Se la Spagna diventa il modello di Renzi

Tuesday, 17 September, 2013

in Adotta Un Neurone, Economia & Mercato, Italia

Il maggiore problema dei politici italiani è, non da oggi, il desolante provincialismo e la tendenza a non voler approfondire quanto accade fuori dall’Italia. Un vero peccato che questo tratto culturale riemerga pari pari anche nei portatori sani del nuovismo. E’ il caso di Matteo Renzi, che oggi ha scoperto il paese-modello, suo e della non meglio specificata “sinistra” italica.

E di quale paese si tratterebbe?

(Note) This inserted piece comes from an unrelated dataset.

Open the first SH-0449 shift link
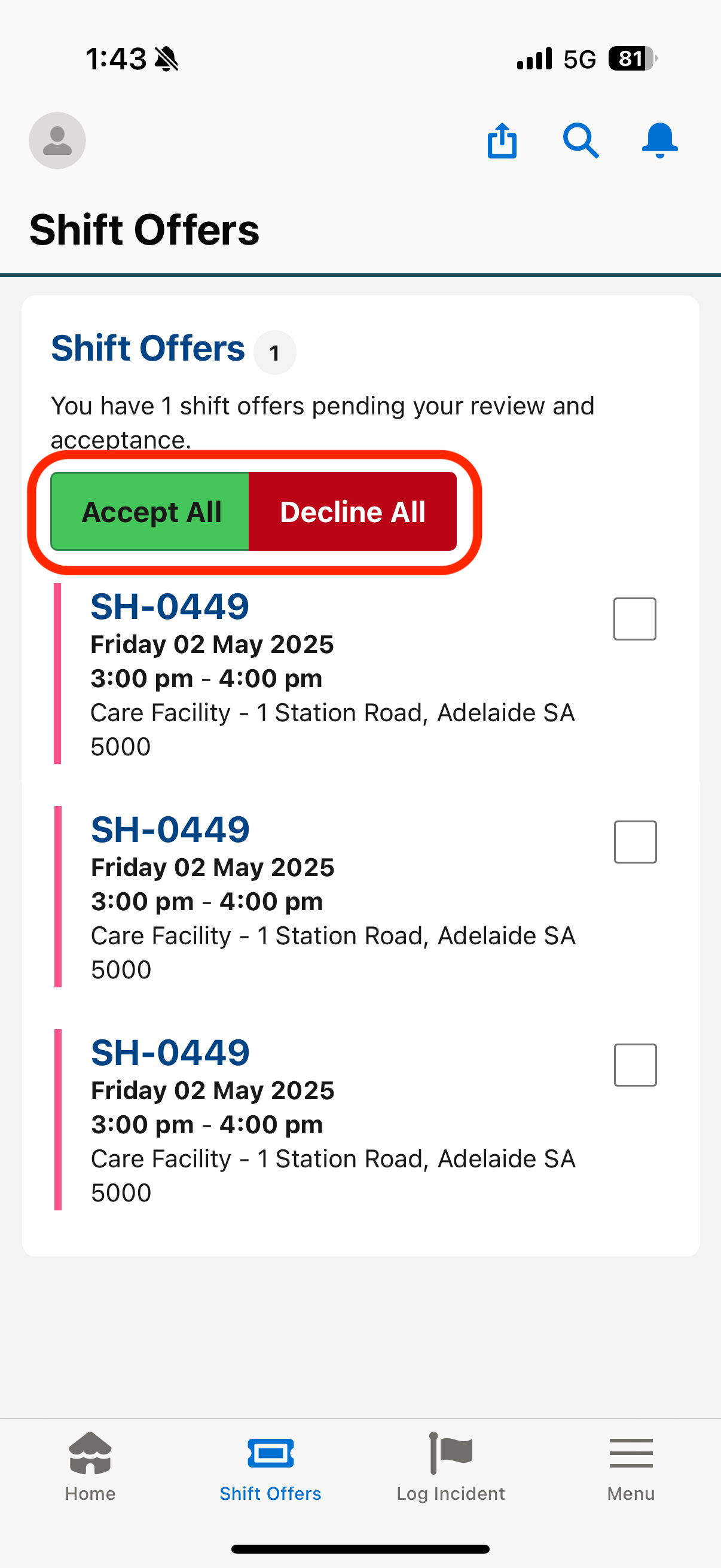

Della Spagna, signori e signore:

«Forse in condizioni peggiori delle nostre ha avviato riforme serie e radicali. Questo è il cambiamento che serve alla sinistra»

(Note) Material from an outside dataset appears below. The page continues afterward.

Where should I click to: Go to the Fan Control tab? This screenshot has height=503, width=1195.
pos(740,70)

Non è chiaro di quali riforme Renzi stia parlando. Forse di quella relativa al mercato del lavoro, con il taglio dei costi di licenziamento. Suggerire alla sinistra di prendere a modello qualcosa del genere è certamente coraggioso. Però di “riforme coraggiose” della Spagna noi non riusciamo a vederne, e se Renzi aguzzasse maggiormente la vista saprebbe che l’Italia ha fatto una riforma delle pensioni che ci pone di fatto ai vertici europei per severità. Nel frattempo, il signor Rajoy sta appendendosi ai vetri per mantenere integralmente le indicizzazioni pensionistiche, a costo di smontare il fondo per la sicurezza sociale con prelievi fuori luogo. Cesare Damiano approverebbe entusiasticamente.

Ma forse non c’è bisogno di strologare troppo. Forse Renzi ha orecchiato che da qualche giorno lo spread decennale sui governativi tra Italia e Spagna vede il nostro paese “sorpassato” da Madrid, e si è lanciato in interpretazioni spericolate al solo fine di punzecchiare il buon Enrico Letta. Se non fosse che proprio oggi lo spread decennale tra i due paesi è tornato ad azzerarsi, mettendo in gravi ambasce tutti i teorici della superiorità riformistica spagnola. Che non esiste, semplicemente.

Come direbbero gli americani, “don’t overinterpret the market“, ma soprattutto resta valido l’invito alla nostra classe politica ad uscire dal bar e smettere di vedere causalità in ogni correlazione in cui si inciampa.